Stored data
□ □ □ □ □
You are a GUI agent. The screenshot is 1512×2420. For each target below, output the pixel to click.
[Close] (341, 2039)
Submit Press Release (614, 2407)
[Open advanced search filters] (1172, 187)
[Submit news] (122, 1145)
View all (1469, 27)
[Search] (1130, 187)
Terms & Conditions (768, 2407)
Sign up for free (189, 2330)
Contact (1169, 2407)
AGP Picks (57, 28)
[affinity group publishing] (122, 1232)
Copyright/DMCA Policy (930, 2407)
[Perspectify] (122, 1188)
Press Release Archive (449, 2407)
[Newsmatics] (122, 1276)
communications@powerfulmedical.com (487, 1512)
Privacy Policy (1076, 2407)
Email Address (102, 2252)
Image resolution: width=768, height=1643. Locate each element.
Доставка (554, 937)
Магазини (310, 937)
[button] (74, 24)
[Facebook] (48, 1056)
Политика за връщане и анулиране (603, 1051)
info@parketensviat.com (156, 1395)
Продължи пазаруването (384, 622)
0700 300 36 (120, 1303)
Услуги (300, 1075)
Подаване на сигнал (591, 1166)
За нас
□ □ □ □ □
**WORK INSTRUCTIONS**
Having read the entries, output all of them verbatim.

**RESPONSE BELOW**
You are a GUI agent. The screenshot is 1512×2420. For each target below, output the pixel to click.
[Close] (341, 2039)
Submit Press Release (614, 2407)
[Open advanced search filters] (1172, 187)
[Submit news] (122, 1145)
View all (1469, 27)
[Search] (1130, 187)
Terms & Conditions (768, 2407)
Sign up for free (189, 2330)
Contact (1169, 2407)
AGP Picks (57, 28)
[affinity group publishing] (122, 1232)
Copyright/DMCA Policy (930, 2407)
[Perspectify] (122, 1188)
Press Release Archive (449, 2407)
[Newsmatics] (122, 1276)
communications@powerfulmedical.com (487, 1512)
Privacy Policy (1076, 2407)
Email Address (102, 2252)
Image resolution: width=768, height=1643. Locate each element.
Доставка (554, 937)
Магазини (310, 937)
[button] (74, 24)
[Facebook] (48, 1056)
Политика за връщане и анулиране (603, 1051)
info@parketensviat.com (156, 1395)
Продължи пазаруването (384, 622)
0700 300 36 (120, 1303)
Услуги (300, 1075)
Подаване на сигнал (591, 1166)
За нас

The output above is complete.